** Start of Dataset extract **

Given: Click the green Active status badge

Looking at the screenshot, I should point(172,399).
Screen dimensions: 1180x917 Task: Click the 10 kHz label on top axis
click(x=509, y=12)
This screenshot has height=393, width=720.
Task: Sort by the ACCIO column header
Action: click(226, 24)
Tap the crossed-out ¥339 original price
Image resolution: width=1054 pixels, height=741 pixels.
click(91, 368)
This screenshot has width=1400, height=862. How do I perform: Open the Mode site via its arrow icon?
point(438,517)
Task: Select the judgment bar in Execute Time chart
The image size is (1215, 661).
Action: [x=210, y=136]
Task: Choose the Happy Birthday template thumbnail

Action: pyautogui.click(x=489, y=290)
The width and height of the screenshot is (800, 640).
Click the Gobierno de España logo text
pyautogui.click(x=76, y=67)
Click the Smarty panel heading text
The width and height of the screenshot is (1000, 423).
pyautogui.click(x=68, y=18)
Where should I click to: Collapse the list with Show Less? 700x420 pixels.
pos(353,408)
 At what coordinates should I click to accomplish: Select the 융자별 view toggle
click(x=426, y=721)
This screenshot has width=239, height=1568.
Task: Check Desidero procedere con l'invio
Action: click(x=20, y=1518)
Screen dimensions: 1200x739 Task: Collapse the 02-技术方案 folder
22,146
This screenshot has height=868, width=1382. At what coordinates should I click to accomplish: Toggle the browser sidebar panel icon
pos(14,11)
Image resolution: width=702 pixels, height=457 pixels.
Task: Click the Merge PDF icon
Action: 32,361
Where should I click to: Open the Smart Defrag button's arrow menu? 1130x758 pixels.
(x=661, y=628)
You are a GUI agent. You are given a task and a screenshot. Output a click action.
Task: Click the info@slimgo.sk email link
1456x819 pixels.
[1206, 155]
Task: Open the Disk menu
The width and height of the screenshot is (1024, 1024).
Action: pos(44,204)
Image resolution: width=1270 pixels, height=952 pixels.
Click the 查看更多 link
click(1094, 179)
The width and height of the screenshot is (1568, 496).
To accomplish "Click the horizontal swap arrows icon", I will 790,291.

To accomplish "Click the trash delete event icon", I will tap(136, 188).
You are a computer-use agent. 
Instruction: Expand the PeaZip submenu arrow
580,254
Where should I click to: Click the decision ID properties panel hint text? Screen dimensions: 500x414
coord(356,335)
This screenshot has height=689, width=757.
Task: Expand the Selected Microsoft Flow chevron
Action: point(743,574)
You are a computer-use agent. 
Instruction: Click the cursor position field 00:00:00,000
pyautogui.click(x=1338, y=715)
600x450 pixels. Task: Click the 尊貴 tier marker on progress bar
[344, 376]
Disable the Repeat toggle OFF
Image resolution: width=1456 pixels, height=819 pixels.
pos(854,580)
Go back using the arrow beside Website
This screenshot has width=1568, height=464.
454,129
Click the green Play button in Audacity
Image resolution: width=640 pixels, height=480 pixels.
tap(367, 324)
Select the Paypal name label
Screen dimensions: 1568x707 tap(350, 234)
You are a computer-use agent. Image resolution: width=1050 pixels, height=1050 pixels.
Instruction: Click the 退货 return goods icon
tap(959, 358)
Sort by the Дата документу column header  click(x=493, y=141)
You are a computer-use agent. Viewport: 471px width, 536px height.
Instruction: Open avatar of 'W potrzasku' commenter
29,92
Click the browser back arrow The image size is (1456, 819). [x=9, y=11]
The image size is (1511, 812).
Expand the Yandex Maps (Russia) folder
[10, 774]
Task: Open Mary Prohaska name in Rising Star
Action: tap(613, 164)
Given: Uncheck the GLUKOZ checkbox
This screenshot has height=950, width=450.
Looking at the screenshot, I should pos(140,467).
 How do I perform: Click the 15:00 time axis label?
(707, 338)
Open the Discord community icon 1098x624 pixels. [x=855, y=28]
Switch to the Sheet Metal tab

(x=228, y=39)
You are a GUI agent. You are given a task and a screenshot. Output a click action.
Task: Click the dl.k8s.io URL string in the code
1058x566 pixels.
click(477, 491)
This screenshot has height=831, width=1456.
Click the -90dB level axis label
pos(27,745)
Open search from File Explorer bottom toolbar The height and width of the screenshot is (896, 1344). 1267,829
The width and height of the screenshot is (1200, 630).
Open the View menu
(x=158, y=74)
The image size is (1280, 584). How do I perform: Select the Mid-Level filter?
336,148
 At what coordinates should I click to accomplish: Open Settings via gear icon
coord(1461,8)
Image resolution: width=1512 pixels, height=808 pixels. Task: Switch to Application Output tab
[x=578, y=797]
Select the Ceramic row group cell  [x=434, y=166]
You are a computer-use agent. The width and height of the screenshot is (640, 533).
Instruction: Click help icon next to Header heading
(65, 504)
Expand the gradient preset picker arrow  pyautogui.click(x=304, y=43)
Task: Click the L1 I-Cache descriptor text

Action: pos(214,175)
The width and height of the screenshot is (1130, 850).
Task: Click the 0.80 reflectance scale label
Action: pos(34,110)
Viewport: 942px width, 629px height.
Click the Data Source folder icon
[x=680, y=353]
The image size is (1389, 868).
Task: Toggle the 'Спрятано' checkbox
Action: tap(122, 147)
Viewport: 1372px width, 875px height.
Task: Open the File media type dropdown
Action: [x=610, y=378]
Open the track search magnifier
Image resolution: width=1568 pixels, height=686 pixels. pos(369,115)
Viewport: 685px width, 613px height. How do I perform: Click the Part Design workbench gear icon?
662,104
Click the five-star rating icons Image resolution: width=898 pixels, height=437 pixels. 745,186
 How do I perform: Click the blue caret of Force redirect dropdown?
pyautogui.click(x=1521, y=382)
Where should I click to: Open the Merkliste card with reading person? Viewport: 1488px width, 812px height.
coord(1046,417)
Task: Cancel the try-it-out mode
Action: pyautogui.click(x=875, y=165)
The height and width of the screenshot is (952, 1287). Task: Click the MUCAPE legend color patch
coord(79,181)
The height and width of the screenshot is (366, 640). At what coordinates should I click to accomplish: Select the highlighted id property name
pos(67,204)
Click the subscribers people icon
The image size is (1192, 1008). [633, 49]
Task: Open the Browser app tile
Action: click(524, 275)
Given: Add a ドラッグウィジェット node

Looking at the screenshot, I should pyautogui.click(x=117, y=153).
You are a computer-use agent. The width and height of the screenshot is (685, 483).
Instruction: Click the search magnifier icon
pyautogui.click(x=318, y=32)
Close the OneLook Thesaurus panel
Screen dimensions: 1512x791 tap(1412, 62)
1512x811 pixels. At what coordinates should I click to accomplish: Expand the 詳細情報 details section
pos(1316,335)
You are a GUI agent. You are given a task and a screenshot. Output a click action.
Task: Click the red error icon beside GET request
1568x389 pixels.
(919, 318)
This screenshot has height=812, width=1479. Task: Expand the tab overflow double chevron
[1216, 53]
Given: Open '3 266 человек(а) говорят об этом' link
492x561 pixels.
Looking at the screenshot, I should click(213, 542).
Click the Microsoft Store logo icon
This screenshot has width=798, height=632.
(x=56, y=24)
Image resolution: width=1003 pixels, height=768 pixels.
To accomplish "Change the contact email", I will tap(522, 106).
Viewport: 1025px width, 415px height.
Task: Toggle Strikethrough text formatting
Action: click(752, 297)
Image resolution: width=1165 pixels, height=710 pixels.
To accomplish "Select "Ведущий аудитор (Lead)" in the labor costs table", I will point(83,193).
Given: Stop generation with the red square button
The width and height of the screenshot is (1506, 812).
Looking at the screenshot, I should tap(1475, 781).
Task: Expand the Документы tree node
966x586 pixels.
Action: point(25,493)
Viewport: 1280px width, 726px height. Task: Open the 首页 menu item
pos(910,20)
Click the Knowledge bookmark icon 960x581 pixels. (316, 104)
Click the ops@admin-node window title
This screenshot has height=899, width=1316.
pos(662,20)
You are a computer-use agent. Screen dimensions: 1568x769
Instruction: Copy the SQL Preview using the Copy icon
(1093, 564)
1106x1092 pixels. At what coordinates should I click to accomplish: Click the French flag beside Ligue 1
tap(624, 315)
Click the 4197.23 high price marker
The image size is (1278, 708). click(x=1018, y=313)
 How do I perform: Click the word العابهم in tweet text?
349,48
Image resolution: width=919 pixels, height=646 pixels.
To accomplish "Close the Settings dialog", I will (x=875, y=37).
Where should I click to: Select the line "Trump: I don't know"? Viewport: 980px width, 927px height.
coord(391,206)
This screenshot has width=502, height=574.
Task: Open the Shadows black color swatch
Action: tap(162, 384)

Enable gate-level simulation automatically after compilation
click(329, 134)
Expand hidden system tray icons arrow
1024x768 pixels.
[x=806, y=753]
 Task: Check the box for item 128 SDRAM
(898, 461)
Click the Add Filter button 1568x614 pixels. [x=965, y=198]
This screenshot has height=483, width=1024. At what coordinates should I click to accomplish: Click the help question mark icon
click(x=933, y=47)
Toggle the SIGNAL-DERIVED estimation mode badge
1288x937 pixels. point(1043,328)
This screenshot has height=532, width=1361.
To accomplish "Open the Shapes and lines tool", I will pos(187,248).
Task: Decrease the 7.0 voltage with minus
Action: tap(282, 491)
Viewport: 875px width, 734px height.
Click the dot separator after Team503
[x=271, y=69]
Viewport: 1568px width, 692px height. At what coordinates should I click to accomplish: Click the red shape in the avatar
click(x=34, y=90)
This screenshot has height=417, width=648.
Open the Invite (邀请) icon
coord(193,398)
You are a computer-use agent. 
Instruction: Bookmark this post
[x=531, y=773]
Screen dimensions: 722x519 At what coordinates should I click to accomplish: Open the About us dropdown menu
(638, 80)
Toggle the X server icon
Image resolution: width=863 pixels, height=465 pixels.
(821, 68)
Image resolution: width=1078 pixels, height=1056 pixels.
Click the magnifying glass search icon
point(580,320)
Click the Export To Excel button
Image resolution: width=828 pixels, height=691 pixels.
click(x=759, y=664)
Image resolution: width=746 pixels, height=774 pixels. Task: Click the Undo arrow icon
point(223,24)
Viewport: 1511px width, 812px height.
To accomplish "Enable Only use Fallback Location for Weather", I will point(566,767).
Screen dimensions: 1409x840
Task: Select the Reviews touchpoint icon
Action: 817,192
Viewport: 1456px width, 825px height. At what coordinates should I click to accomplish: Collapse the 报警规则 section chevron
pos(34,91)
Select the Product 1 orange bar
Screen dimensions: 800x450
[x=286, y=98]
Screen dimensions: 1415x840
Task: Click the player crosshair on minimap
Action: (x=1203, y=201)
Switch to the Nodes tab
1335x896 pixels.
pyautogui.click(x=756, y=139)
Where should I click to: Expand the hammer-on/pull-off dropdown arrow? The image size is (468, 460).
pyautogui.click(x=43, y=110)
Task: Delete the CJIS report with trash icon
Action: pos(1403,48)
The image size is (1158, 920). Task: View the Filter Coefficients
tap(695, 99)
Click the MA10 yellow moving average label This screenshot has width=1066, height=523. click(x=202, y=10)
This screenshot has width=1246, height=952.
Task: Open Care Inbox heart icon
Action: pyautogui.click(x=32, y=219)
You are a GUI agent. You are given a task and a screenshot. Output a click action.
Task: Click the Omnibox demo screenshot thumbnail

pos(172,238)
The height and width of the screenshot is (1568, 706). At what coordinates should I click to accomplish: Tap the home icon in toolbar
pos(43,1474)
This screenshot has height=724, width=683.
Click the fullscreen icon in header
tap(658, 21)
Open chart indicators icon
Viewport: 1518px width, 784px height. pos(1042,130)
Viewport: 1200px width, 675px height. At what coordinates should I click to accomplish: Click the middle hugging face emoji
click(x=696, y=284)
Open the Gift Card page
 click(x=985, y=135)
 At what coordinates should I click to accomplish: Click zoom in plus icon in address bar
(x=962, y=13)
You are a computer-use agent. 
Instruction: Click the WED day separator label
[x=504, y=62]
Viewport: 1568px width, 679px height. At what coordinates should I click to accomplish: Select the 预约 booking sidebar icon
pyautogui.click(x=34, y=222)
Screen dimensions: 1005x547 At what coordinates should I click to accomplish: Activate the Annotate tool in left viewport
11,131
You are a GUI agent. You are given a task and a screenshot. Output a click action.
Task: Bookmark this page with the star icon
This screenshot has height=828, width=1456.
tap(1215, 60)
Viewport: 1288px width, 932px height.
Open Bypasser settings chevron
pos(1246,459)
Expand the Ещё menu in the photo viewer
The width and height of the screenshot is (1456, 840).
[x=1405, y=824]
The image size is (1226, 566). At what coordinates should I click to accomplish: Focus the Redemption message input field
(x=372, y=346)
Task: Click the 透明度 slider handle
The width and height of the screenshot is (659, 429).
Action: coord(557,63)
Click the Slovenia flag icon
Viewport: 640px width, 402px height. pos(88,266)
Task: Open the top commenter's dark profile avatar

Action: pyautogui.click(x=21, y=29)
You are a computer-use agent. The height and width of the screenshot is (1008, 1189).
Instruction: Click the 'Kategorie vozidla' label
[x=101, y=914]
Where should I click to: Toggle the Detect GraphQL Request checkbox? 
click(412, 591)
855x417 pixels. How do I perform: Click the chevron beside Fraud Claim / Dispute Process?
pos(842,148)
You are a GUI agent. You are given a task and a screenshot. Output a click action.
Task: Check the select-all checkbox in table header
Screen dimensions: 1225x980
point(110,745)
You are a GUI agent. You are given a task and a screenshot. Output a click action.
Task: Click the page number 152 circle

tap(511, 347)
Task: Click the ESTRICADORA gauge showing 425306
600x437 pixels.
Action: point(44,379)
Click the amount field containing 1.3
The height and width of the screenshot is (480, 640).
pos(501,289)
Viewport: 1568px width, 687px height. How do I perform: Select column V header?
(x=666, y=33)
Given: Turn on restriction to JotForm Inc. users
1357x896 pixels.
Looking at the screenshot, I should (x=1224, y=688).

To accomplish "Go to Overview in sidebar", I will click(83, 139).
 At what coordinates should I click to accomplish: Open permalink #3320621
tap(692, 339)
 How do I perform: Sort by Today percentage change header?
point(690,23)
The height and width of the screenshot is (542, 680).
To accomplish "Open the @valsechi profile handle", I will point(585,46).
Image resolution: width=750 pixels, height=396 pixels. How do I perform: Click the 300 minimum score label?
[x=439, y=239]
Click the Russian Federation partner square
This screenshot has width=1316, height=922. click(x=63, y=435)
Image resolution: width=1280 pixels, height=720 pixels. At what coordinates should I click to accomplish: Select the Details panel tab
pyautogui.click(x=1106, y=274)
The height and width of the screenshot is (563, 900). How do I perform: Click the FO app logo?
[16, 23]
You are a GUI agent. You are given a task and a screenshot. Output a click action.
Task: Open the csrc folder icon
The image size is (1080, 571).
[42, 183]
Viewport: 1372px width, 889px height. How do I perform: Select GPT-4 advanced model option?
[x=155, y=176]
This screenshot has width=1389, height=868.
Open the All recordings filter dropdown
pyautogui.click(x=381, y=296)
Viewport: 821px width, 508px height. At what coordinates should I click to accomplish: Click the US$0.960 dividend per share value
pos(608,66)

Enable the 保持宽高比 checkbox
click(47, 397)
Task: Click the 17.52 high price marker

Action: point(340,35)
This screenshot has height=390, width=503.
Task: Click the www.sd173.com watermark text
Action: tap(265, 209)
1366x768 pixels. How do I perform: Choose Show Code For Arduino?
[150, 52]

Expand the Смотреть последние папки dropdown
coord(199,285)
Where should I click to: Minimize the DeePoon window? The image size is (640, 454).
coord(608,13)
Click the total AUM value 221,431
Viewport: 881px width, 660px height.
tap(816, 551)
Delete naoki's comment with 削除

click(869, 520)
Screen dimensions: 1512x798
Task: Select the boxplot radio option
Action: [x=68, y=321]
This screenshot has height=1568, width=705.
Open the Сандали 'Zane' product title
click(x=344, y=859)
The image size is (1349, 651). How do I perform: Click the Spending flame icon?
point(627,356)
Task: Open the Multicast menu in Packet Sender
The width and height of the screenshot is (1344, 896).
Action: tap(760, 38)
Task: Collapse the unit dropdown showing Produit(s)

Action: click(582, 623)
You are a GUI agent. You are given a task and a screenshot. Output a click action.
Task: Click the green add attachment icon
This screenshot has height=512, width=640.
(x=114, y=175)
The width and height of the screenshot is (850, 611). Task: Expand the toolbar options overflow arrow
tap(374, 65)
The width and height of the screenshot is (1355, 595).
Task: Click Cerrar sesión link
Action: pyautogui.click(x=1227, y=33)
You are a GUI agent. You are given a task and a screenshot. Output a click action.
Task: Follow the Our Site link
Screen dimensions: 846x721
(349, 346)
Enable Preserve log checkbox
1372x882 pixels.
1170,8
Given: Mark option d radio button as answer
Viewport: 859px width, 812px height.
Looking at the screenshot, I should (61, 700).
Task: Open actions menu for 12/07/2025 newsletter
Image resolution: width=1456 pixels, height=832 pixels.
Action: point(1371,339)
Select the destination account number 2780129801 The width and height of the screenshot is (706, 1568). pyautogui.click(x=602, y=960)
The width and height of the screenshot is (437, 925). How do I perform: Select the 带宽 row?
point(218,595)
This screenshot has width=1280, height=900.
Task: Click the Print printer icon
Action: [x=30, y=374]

** End of Dataset extract **

### Short task
Extract, in full, every line of the entries above that contains the string "axis".

### Full response
Screen dimensions: 1180x917 Task: Click the 10 kHz label on top axis
 How do I perform: Click the 15:00 time axis label?
Click the -90dB level axis label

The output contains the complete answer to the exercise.